Childhood Obesity Linked to Future Heart Disease
Researchers have linked youth obesity to adult heart disease.
Dec. 5, 2007— -- Being overweight or obese as a child increases the risk of heart disease in adulthood, a new study suggests.
Children who are overweight are more likely to be diagnosed with coronary heart disease as adults compared with their skinnier counterparts, researchers from Denmark report in a study to be published in the New England Journal of Medicine.
The finding could be especially relevant for the United States, where growing numbers of obese children have medical experts worried about future health consequences -- and it could amplify calls for families, communities and governments to take action.
"A small increase in body weight substantially increases heart disease later in life," says Dr. David Ludwig, an associate professor of pediatrics at the Harvard Medical School, who wrote an accompanying editorial to the study.
"If childhood obesity markedly increases heart disease risks, we are looking at a huge public health problem," he says.
Researchers followed 277,000 Danish school children and found that overweight boys between the ages of 7 and 13, as well as overweight girls between the ages of 9 and 13, had an increased risk of both developing heart disease and dying from it as adults.
The older the children are, the higher the chance for later heart risk, the researchers also found.
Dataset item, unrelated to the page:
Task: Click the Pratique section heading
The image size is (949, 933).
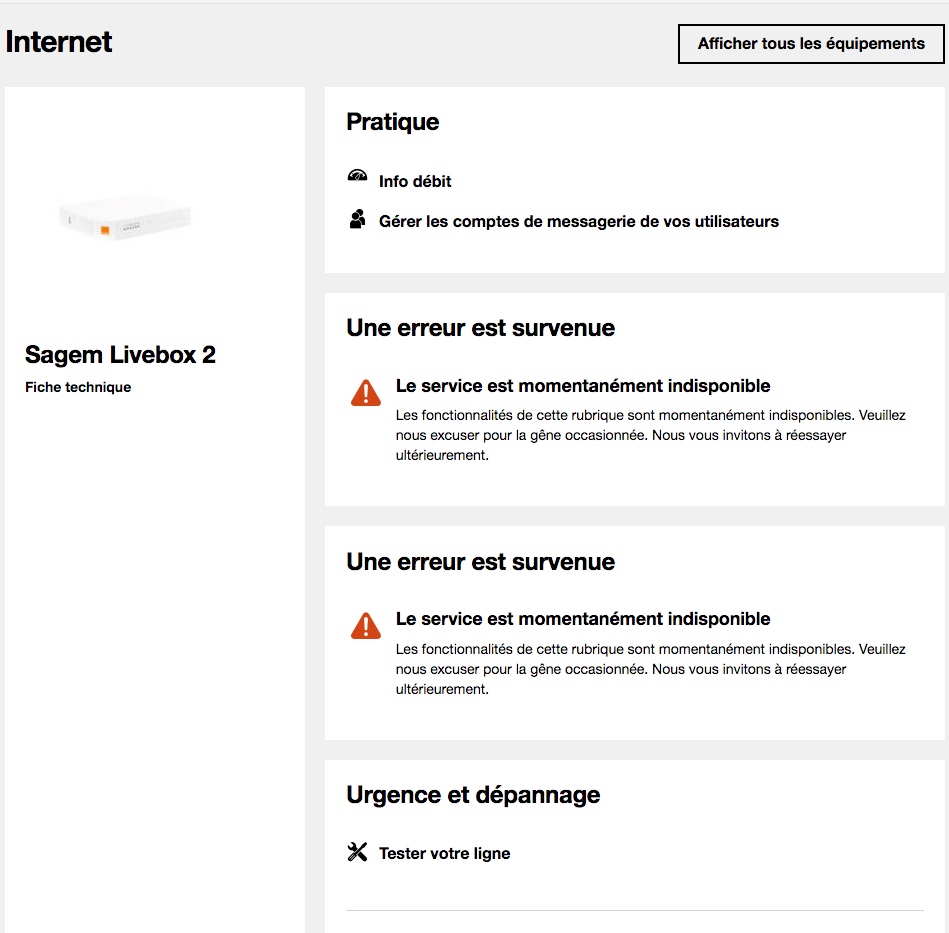Action: coord(393,122)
So, for example, a boy who was heavier than his peers at age 7 had a 5 percent increased risk for later heart disease, but a boy who was heavier than his peers at age 13 had a 17 percent greater risk.
"The study seems to underscore what we knew tends to happen in adults -- obesity increases your risk for heart disease," says Keith-Thomas Ayoob, associate professor of pediatrics at the Albert Einstein College of Medicine in New York.
"Children who have been obese for much of their childhood will enter adulthood with chronic health problems that will only continue if their BMI remains high."